One priority is changing the campus to become more pedestrian-friendly. To do this, CSU wants to establish a “pedestrian core” that would be in the center of campus, stretching from Meridian Avenue to College Avenue and from the Lory Student Center parking lot to the Microbiology/Biochemistry Building.
Bike paths from the city will be connected to future bike paths and the overall effort will be to eliminate cars and traffic congestion from the center of campus. This, say university administrators, will allow students better, and quicker, access to the main area of campus.
Many students who were accustomed to driving into the heart of campus might find this a nuisance when they discover they can’t do that anymore. But long-term, this is the right direction for CSU to take.
Cutting off the core of campus will help people get here easier. It will also mean students will be able to freely walk and ride to campus without competing with automobiles. It will also make transportation for pedestrians and drivers safer.
Cutting off streets and centralizing the campus core could also make the area more aesthetically appealing – clearing the way for more trees, grassy areas and art.
The only potential downfall would be if CSU forgot to take measures making it easier for students to get to campus without a car, but CSU is working on that also.

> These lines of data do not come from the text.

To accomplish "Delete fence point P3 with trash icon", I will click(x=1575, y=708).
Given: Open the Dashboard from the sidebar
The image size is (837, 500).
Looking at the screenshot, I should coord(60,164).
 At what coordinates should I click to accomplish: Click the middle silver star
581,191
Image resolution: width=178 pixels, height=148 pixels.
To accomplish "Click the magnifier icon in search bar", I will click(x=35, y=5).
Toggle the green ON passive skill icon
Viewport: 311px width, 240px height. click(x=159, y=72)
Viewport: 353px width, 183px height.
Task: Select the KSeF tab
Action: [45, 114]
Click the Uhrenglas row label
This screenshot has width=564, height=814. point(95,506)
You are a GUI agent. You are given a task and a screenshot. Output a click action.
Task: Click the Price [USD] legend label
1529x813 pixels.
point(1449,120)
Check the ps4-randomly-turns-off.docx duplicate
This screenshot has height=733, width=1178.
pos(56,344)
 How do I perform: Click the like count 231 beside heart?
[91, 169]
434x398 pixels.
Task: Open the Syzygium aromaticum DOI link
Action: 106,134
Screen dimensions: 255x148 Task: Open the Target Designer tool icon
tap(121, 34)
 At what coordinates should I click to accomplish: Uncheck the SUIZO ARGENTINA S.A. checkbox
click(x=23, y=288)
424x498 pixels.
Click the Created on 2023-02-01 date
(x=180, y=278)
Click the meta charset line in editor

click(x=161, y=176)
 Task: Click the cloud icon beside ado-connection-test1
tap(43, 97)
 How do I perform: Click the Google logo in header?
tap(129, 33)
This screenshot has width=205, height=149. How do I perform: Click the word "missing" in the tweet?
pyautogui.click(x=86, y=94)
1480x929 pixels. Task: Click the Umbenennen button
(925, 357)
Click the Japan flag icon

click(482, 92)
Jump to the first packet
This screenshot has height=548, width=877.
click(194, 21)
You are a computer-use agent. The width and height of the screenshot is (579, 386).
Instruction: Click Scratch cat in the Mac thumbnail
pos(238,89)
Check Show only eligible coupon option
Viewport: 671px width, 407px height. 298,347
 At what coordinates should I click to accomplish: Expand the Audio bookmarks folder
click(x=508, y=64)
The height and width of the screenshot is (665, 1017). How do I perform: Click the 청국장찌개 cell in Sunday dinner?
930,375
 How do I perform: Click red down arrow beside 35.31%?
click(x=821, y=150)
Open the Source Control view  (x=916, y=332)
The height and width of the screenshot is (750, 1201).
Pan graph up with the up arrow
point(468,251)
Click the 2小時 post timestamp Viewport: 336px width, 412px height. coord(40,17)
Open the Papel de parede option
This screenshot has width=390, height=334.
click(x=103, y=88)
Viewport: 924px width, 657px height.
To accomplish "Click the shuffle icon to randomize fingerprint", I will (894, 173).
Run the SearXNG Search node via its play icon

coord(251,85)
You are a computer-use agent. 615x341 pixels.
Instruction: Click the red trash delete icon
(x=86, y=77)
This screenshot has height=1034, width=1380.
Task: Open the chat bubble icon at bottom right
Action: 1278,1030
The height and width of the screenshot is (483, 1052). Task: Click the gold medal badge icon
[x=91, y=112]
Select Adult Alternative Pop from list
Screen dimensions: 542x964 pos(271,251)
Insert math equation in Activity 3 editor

The bike paths are one step, but the master plan also includes working with the city to get a train public transportation system – similar to light rail in Denver – to run along the train tracks that run through campus located just east of the oval.
There are also other plans to build a parking garage on the outskirts of campus when the campus has its pedestrian core.
Of course, many of us will be long-graduated by the time all this takes place and current budget woes will stall these plans, but the proposed changes will be good for campus – whenever these changes can become reality.